TEXT SECTION:
▽

Wednesday 08 March 2017

Whilst the Chancellor, Philip Hammond tried to make light of the Spring Budget with countless jokes and jibes at the opposition, his announcement concerning business rates is no laughing matter.

In February it was announced that business rates would be revised in order to offer lower bills to businesses across the country, that accurately reflect changes in their local property market.

Coming into force in England on 1 April, nearly three-quarters of businesses will see no change or a fall in their bills.

Philip Hammond announced during the presentation of the Spring Budget that in addition to the £3.6 billion transitional relief which was announced in November 2016, the Government will provide £435 million of further support for businesses facing significant increases in bills. 

As part of the £6.7 billion package of business rates cuts over the next 5 years, 600,000 businesses across the country with a rateable value of £12,000 and below will receive 100% relief and will pay no business rates at all. Eligible properties with a rateable value between £12,000 and £15,000 will also benefit from business rates relief, offering significant reductions on their business rates bills.

Small Business Rate Relief will be permanently doubled however support will be available for smaller businesses that will no longer receive relief and local authorities will receive around £300 million over the next three years to provide discretionary support to individual hard cases in their local area.

In addition, from April 2020 business rates will switch from being linked to the Retail Price Index (RPI) to the Consumer Price Index (CPI), saving businesses around £370 million in total from 2020-21.

According to the latest figures released by the Department for Communities and Local Government, bills across northern regions are due to fall by 10% before inflation and transitional relief – a fall of £600 million a year – while businesses in the Midlands Engine will see their bills fall by an average 5% – a fall of £230 million a year.

Communities Secretary Sajid Javid said:

"Our regions have huge economic potential, and can be a catalyst to driving economic growth across the country.

"The revaluation of business rates will help make sure bills are accurate, with nearly three-quarters of businesses seeing a fall, or no change. In fact, the generous reliefs we are introducing mean that 600,000 small businesses are paying no rates at all – something we’re making permanent so they never pay these bills again."

△

INFORMATION PROVIDED:
▽

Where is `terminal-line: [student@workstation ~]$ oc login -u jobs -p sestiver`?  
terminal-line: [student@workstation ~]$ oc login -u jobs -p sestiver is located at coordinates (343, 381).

△

WHAT TO DO:
(A) According to the business rates text, from what date will business rates switch from the Retail Price Index to the Consumer Price Index?
(B) From the business rates text, repeat word for word the part that starts with "In addition, from" and finishes with "total from 2020-21.".

ANSWERS PER TASK:
(A) April 2020

(B)
In addition, from April 2020 business rates will switch from being linked to the Retail Price Index (RPI) to the Consumer Price Index (CPI), saving businesses around £370 million in total from 2020-21.